Nous avons acheté quelques sujets que nous avons élevés, diffusés et présentés un peu partout dans les expositions. Un petit nombre seulement de visiteurs les reconnaissait, mais ces derniers, unanimement leur donnaient le nom de lapin-chèvre. A l’évidence nous tenions une variété ancienne redécouverte puisque génétiquement fixée et reconnue par tout le monde sous le même nom. »Sa place était déjà faite. Des témoignages nous les présentent comme très abondant dans la région de Libourne à la fin la dernière guerre. La Gironde, la Dordogne et les deux Charentes semblent être la zone où il fut le mieux connu. »

Dans une plaquette éditée par le Conseil Régional d'Aquitaine intitulé « Les Races Domestiques Régionales Menacées », quelques lignes ainsi qu'une photographie sont consacrées au Lapin-Chèvre : « Dans le Sud-Ouest, une souche fermière de lapin porte le nom traditionnel de Lapin-Chèvre probablement aurait de sa robe noire, fauve et blanche évoquant la livrée des anciennes races de chèvres. Ce type, resté en marge de la sélection officielle, est pourtant bien connu depuis longtemps par les éleveurs locaux ».
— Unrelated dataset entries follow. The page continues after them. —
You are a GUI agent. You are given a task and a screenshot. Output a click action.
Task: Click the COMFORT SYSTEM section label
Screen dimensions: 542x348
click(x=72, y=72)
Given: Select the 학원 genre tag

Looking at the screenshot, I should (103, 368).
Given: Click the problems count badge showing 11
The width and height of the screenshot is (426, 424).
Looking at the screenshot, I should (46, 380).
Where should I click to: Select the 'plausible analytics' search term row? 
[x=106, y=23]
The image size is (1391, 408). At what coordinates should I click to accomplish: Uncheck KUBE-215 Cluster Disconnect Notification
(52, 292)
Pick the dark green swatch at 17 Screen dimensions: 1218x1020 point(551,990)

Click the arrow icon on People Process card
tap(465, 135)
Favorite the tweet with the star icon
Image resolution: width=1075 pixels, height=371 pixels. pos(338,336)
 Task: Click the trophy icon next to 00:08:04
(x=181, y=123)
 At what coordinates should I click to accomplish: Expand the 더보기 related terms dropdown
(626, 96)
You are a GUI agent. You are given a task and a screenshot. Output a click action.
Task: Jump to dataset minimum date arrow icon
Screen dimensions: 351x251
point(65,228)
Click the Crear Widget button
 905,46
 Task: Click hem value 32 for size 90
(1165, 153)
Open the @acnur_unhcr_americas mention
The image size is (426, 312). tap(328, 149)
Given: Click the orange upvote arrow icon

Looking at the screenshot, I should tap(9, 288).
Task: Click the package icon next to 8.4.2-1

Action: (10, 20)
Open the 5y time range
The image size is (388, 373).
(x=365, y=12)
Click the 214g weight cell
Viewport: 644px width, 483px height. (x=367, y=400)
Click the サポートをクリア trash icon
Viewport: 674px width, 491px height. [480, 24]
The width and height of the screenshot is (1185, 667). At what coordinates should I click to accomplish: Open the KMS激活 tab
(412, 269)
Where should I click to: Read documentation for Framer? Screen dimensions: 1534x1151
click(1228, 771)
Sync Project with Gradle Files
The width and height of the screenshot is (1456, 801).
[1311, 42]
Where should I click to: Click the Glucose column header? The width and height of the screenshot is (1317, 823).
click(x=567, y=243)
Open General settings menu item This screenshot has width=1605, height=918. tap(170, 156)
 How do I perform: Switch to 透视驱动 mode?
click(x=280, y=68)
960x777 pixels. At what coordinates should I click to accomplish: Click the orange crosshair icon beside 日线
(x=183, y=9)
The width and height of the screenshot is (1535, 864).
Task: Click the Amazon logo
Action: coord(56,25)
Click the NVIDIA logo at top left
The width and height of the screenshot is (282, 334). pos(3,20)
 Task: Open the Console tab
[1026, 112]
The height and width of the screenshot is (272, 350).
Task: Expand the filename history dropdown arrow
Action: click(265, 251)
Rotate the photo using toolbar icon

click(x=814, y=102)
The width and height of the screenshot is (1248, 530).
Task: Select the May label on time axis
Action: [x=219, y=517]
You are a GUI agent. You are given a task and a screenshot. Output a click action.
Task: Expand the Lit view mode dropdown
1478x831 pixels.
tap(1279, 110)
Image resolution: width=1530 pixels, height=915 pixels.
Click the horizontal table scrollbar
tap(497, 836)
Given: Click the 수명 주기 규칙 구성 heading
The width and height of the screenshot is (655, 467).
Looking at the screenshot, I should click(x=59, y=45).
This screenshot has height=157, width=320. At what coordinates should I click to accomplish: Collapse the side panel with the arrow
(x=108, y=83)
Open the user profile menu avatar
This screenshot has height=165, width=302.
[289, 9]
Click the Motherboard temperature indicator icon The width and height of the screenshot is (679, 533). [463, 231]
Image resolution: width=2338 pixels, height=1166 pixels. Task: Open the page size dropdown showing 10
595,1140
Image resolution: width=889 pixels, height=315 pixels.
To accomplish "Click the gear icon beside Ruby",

Quant au nom de Lapin-Chèvre nous pouvons nous référer à la description de la robe de la Chèvre Poitevine parue dans un recueil édité par le Ministère de l'Agriculture et de la Pêche en 1992 « Races domestiques en péril » - « La Chèvre Poitevine est habillée d'un smoking noir et blanc. Veste noire, ventrière blanche, poils bruns sur l'échine et le long des cuisses, port de tête allier avec deux listes blanches. »

 

Qui est-il aujourd'hui ?
C'est seulement en janvier 2000 que Pascal DESAUTARD, éleveur de Lapin-Chèvre près de RIOM, pris contact avec la Commission Nationale des Standards pour faire reconnaître le Lapin-Chèvre comme race. Il lui fut demandé de présenter quelques Lapin-Chèvre au cours d'une journée technique de l'Association Nationale des Juges Cunicoles à LEZOUX dans le Puy-de-Dôme.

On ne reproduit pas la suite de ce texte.